The cytokines of the transforming growth factor-beta (TGF-beta) family promote the growth and differentiation of multiple tissues, but the role of only the founding member, TGF-beta, in regulating the immune responses has been extensively studied. TGF-beta is critical to prevent the spontaneous activation of self-reactive T cells and sustain immune homeostasis. In contrast, in the presence of proinflammatory cytokines, TGF-beta promotes the differentiation of effector T helper 17 (T(H)17) cells. Abrogating TGF-beta receptor signaling prevents the development of interleukin-17 (IL-17)-secreting cells and protects mice from T(H)17 cell-mediated autoimmunity. We found that the receptor of another member of TGF-beta family, bone morphogenetic protein receptor 1 alpha (BMPR1 alpha), regulates T helper cell activation.
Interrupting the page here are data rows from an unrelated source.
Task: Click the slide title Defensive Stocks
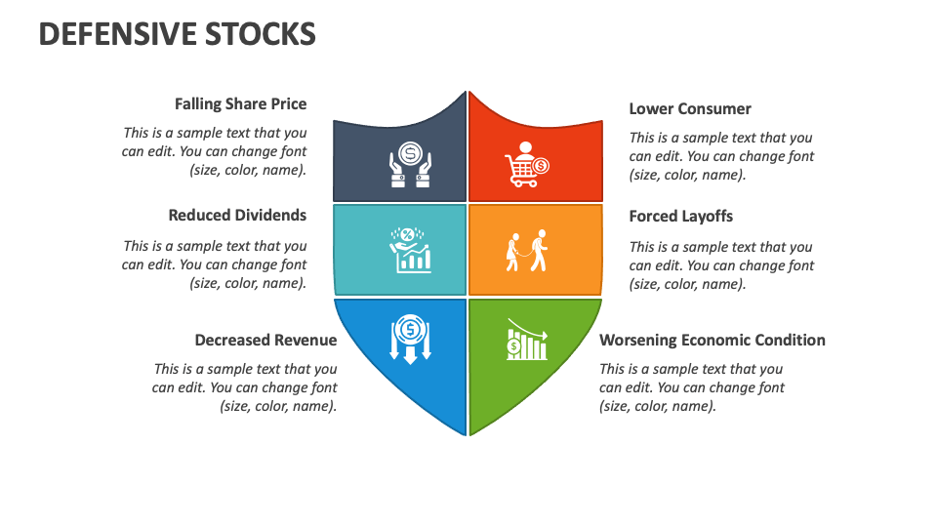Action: click(177, 34)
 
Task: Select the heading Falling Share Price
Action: click(240, 103)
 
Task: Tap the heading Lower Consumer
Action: click(690, 108)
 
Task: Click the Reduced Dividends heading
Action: click(237, 215)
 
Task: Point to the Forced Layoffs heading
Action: click(680, 216)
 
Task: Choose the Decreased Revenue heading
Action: click(265, 340)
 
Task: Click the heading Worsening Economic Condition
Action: click(712, 340)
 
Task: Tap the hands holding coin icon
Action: click(411, 162)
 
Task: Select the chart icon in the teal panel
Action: click(411, 251)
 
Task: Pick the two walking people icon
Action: click(526, 251)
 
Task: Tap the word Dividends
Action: click(271, 215)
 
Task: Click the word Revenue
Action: click(304, 340)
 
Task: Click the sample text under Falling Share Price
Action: click(215, 150)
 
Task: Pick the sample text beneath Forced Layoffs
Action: click(721, 265)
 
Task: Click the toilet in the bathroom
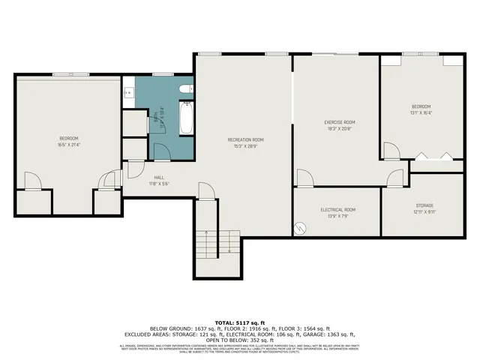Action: pyautogui.click(x=185, y=90)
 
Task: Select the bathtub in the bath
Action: pyautogui.click(x=184, y=120)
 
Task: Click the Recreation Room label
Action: pyautogui.click(x=246, y=140)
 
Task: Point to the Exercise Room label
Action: pyautogui.click(x=339, y=122)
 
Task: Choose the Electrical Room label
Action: pyautogui.click(x=338, y=210)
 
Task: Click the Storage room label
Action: pyautogui.click(x=425, y=205)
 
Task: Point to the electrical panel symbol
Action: pyautogui.click(x=300, y=226)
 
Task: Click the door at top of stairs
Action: pyautogui.click(x=206, y=190)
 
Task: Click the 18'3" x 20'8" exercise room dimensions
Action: pyautogui.click(x=339, y=128)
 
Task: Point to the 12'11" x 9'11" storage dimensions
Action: pyautogui.click(x=425, y=211)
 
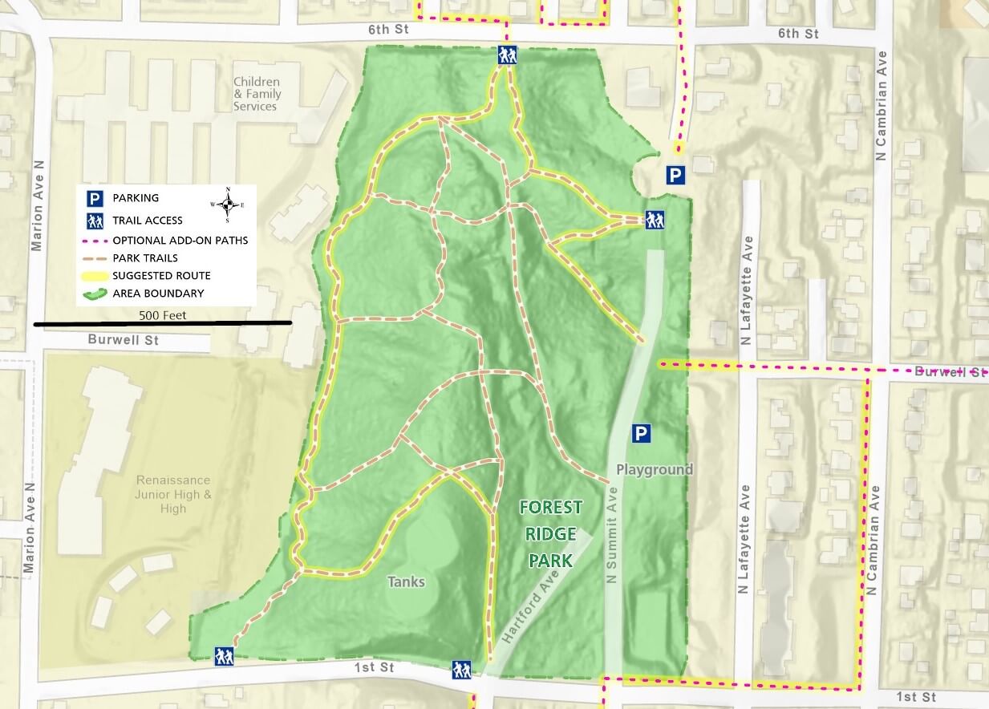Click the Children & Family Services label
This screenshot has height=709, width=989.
point(257,94)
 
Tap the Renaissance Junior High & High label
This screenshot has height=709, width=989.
point(173,494)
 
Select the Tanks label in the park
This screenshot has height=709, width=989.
point(406,581)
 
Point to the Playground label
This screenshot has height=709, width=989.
point(655,469)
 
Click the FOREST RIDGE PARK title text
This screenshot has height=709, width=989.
point(550,533)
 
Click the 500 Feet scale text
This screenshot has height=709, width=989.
point(162,315)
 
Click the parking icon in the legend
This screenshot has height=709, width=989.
point(95,198)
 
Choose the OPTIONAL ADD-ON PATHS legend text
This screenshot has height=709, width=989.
point(180,240)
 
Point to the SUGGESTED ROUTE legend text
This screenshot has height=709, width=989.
point(161,275)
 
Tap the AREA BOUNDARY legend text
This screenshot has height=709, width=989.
point(158,294)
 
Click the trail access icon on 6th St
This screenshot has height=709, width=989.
point(507,55)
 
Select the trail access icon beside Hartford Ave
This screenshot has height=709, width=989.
point(461,669)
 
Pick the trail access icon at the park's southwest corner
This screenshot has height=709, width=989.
point(224,656)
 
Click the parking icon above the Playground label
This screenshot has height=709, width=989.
point(640,434)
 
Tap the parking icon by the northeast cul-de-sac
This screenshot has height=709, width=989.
point(675,175)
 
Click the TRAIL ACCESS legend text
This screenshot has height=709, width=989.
point(148,221)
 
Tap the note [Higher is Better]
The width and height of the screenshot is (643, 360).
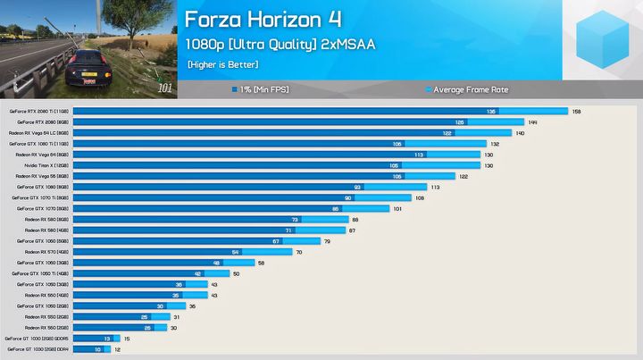pyautogui.click(x=222, y=64)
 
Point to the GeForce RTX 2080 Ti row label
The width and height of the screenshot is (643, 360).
pyautogui.click(x=38, y=112)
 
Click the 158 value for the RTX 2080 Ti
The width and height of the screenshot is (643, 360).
pyautogui.click(x=576, y=112)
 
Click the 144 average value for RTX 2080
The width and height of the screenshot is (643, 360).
pyautogui.click(x=532, y=122)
We found that the differentiation of T(H)17 cells from naive CD4(+) T cells was inhibited in the presence of BMPs. Abrogation of BMPR1 alpha signaling during CD4(+) T cell activation induced a developmental program that led to the generation of inflammatory effector cells expressing large amounts of IL-17, IFN-gamma, and TNF family cytokines and transcription factors defining the T(H)17 cell lineage. We found that TGF-beta and BMPs cooperated to establish effector cell functions and the cytokine profile of activated CD4(+) T cells. Together, our data provide insight into the immunoregulatory function of BMPs.